Informal listening tests are also conducted, where the listeners were allowed and arranged to perceptually evaluate the enhanced speech signals. In order to reduce the length and cost of the subjective evaluations, only a subset of the NOIZEUS corpus was processed by MMSE[9], spectral subtraction[6], Wiener filtering[14], and the proposed methods for subjective evaluation. A total of ten sentences spoken by two male and two female speakers and corrupted in two background noises (car and babble) at SNR levels of 5 and 10 dB were processed and presented to five listeners for evaluation.

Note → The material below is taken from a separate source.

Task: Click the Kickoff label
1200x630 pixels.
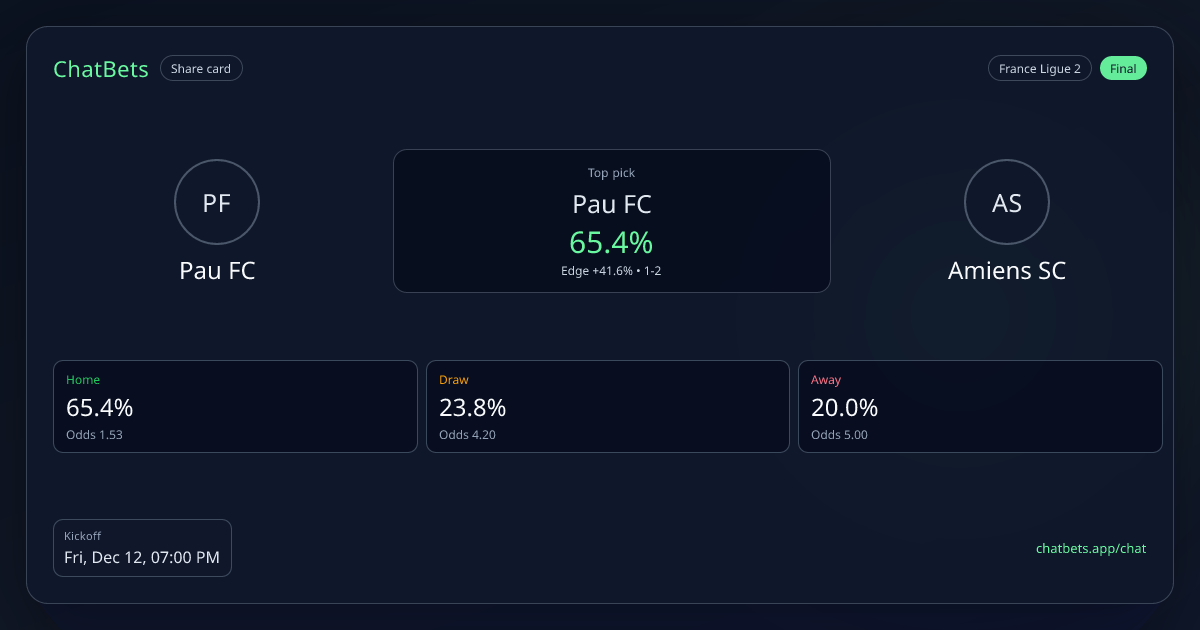Action: tap(82, 536)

Subjective tests were performed according to ITU-T recommendation P.835[36, 43]. The P.835 methodology is designed to reduce the listener’s uncertainty in a subjective test about the basis of their ratings on overall quality of a noisy speech signal. In this test, a listener is instructed to successively attend and rate the enhanced speech signal based on (a) the speech signal alone using a scale of SIG (1 = very unnatural, 5 = very natural), (b) the background noise alone using a scale of background conspicuous/ intrusiveness (BAK) (1 = very conspicuous, very intrusive; 5 = not noticeable), and (c) the overall effect using the scale of the mean opinion score (OVRL) (1 = bad, 5 = excellent). More details about the testing methodology can be found in[36].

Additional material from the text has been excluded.